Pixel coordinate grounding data
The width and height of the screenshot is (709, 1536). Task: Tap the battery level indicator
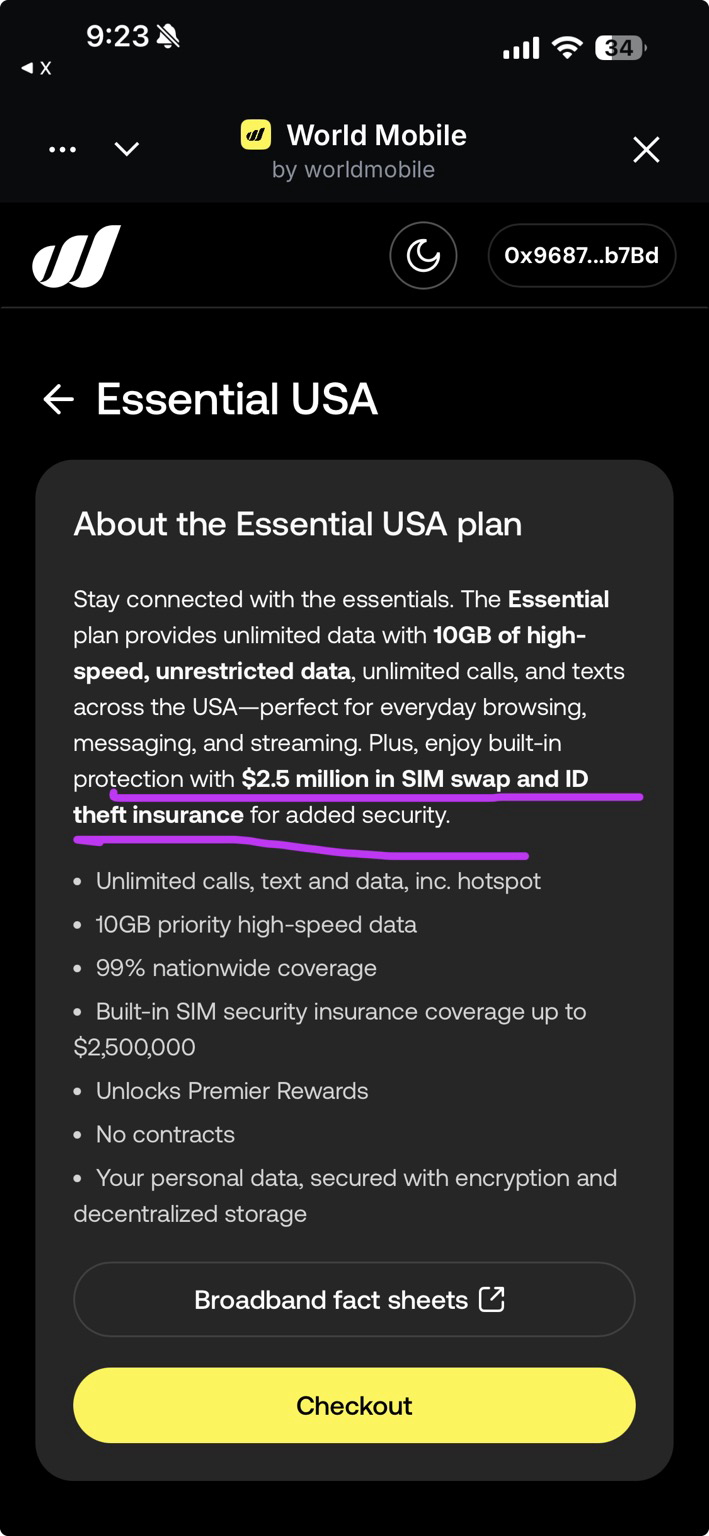620,47
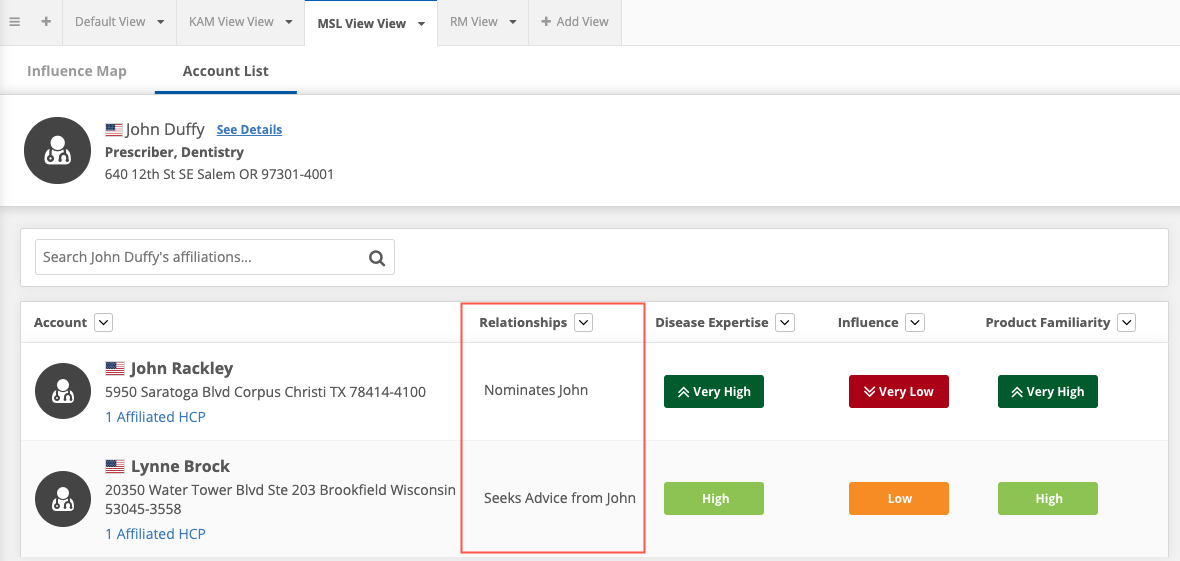The width and height of the screenshot is (1180, 561).
Task: Expand the Account column dropdown
Action: pyautogui.click(x=103, y=323)
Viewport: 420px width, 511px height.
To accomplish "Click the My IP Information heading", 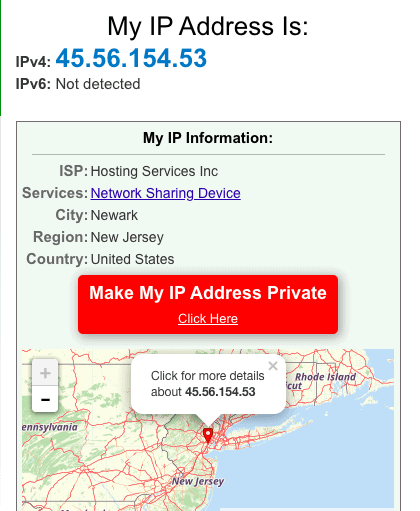I will coord(208,138).
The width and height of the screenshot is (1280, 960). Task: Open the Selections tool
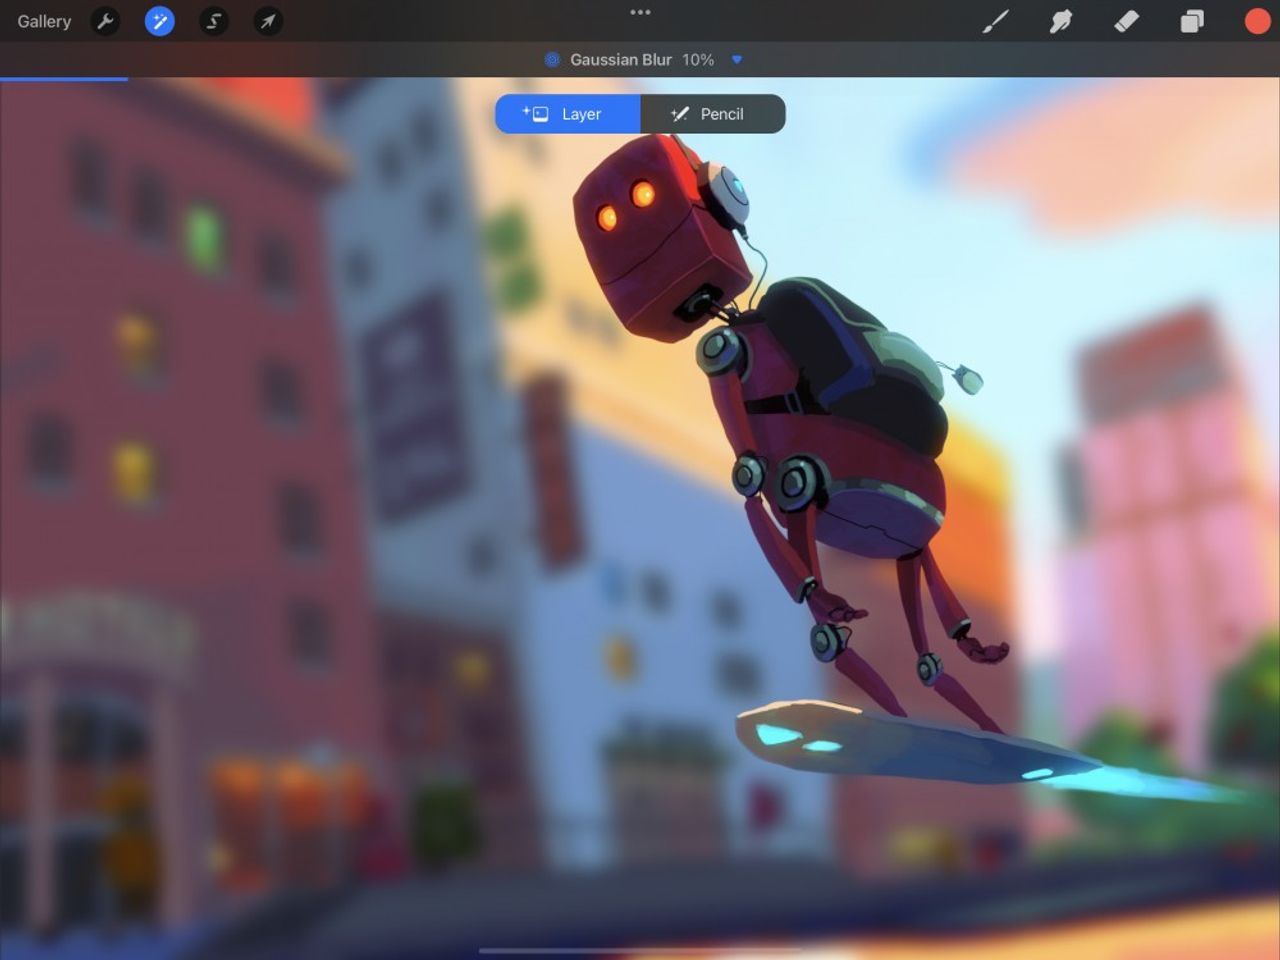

*Task goal*
Output the data above exactly, beginning at its first line and ending with the line that holds "Viewport: 420px width, 511px height.". Leave out the pictures and add nothing.

*Written response*
The width and height of the screenshot is (709, 1536). Task: Tap the battery level indicator
620,47
The width and height of the screenshot is (1180, 561).
Task: Expand the Account column dropdown
Action: pyautogui.click(x=103, y=323)
Viewport: 420px width, 511px height.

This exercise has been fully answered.